In the campaign, that beating heart of cooperative play means that, while still a driven and linear experience, there’s more expansive battles to fight through, with different levels and different paths you can take through the gunfight. Of course, much of that is enabled by the abilities leant to you by being a cybernetically augmented human being.

You can boost jump to reach the second floor with ease, passively push grenades away from yourself, emit a sound wave to make enemies retch and throw up, commandeer enemy robots, send swarms of fire bees to rove in front of you, and much, much more. The thing is that you can’t do all of this at once.

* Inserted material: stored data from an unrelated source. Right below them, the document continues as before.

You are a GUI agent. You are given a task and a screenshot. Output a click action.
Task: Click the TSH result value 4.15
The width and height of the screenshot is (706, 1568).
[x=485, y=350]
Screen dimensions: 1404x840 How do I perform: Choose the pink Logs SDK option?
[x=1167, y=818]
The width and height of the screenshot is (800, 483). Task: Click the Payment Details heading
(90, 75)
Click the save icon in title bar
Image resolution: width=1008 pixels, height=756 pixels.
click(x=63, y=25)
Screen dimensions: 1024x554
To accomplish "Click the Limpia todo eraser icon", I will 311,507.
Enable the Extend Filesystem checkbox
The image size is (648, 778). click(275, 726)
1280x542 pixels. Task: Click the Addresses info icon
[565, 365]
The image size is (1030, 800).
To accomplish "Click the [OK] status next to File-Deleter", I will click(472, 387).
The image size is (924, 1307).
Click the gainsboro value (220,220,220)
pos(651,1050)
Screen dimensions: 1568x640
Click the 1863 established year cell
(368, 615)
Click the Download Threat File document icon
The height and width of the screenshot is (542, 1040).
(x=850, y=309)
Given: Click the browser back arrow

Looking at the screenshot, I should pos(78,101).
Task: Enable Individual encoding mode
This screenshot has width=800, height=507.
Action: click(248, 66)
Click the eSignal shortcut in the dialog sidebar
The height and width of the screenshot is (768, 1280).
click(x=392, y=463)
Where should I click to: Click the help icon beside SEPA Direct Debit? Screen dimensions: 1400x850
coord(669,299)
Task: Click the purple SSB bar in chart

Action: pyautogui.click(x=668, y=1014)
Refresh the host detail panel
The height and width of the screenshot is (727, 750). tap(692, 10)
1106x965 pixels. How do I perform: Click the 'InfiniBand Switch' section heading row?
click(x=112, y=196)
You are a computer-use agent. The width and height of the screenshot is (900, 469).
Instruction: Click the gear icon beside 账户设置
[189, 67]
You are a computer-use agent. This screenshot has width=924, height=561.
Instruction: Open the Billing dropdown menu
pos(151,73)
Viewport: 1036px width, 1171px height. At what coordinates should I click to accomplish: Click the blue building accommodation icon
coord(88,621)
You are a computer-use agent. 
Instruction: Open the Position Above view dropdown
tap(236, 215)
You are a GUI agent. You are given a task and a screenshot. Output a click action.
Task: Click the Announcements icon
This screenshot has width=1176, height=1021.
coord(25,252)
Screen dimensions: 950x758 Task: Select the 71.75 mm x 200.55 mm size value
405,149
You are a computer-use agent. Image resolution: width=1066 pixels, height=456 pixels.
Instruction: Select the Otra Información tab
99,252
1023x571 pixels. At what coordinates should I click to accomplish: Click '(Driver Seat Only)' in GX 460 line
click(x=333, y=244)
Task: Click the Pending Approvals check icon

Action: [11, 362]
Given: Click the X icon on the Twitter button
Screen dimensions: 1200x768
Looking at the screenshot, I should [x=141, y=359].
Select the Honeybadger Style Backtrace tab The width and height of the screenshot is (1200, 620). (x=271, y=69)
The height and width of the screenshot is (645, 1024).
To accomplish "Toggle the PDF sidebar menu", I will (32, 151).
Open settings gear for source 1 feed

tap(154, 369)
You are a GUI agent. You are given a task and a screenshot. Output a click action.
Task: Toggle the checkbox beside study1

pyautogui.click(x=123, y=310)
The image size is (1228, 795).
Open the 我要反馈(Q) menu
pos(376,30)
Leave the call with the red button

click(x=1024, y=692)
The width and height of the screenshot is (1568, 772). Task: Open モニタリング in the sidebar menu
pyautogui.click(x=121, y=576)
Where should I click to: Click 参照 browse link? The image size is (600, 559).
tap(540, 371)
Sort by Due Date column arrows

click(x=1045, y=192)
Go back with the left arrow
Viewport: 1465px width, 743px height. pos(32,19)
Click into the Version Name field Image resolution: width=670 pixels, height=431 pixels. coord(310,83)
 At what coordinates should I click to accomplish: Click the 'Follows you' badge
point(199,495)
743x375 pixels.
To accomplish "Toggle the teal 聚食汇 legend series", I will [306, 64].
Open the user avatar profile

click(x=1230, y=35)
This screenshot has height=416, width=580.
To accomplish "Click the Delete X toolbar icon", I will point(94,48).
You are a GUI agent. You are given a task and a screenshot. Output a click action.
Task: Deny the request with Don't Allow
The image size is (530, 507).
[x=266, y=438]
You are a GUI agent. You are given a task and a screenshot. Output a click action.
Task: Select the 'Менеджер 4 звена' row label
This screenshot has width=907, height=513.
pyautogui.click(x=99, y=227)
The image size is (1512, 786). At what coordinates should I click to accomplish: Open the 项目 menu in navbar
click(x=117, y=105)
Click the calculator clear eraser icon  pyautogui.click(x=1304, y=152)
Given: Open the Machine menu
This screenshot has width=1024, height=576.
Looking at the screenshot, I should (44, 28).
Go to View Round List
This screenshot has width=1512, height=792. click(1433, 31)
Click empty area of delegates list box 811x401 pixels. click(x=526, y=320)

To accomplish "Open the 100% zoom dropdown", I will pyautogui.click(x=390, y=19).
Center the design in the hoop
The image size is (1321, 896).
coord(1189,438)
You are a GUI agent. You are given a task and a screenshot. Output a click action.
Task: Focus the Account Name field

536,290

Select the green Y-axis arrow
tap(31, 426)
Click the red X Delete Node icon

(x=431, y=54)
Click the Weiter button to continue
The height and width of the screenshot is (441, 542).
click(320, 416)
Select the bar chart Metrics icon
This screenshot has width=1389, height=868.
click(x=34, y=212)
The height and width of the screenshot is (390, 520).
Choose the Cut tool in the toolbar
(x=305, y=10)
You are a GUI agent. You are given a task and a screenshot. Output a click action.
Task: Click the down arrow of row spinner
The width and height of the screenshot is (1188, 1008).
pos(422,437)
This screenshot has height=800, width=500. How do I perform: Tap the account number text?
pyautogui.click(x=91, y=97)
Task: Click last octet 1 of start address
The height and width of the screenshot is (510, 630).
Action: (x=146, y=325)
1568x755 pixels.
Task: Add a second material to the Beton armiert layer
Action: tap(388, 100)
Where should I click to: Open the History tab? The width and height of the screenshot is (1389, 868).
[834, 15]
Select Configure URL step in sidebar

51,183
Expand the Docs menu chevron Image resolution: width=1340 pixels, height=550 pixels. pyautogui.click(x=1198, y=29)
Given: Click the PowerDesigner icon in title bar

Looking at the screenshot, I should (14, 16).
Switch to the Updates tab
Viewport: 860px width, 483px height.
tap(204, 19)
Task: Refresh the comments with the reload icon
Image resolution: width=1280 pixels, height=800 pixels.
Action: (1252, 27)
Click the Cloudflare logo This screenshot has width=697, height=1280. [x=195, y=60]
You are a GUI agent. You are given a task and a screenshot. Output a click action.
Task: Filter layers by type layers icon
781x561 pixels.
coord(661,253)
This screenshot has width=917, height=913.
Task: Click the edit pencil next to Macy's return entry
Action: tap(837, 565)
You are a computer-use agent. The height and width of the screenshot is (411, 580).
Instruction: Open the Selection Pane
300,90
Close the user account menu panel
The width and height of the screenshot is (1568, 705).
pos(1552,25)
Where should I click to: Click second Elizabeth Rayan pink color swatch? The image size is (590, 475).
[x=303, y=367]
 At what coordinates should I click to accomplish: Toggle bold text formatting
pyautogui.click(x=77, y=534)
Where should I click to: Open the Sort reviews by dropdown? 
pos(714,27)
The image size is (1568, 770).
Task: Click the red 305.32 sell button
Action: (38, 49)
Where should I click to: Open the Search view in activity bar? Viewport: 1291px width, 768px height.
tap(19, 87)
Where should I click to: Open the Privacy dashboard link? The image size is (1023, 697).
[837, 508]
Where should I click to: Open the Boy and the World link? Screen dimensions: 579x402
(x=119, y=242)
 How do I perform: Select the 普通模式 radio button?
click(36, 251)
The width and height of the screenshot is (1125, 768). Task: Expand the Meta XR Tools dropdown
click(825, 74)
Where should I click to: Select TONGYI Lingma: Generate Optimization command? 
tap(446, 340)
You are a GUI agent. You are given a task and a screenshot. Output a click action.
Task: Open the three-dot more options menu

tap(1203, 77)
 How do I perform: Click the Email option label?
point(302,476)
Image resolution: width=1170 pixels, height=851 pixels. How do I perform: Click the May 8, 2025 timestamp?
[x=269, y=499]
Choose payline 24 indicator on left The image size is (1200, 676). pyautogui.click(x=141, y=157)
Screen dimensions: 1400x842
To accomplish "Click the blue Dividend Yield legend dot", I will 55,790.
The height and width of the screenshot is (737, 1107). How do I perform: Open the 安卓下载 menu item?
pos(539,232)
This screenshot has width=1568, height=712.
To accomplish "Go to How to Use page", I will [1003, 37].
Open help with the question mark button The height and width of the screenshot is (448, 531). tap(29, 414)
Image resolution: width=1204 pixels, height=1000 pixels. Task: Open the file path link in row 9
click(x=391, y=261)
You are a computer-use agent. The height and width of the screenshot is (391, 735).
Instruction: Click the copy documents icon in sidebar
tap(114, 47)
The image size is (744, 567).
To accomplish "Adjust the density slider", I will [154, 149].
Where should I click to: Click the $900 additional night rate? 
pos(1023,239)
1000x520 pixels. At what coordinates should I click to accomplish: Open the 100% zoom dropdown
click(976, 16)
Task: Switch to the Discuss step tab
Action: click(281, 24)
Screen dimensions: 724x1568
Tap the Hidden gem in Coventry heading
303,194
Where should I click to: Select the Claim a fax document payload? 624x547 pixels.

Your safe house features several stations at which you can quite extensively customise your character’s loadouts – in addition to being able to pick a gender and choose from one of several variants of how they actually look. You’ve got five slots for Create-A-Class styled loadouts, letting you cater to your own style of play, but this also means you need to unlock and then equip your augmented abilities. Even the boost jump is not a part of your capabilities by default, but you’ll also be switching between trees of Cyber Cores, which focus on different types of powers. Even within a tree there are contrasting abilities which you can switch between on the fly and activate by pressing both shoulder buttons.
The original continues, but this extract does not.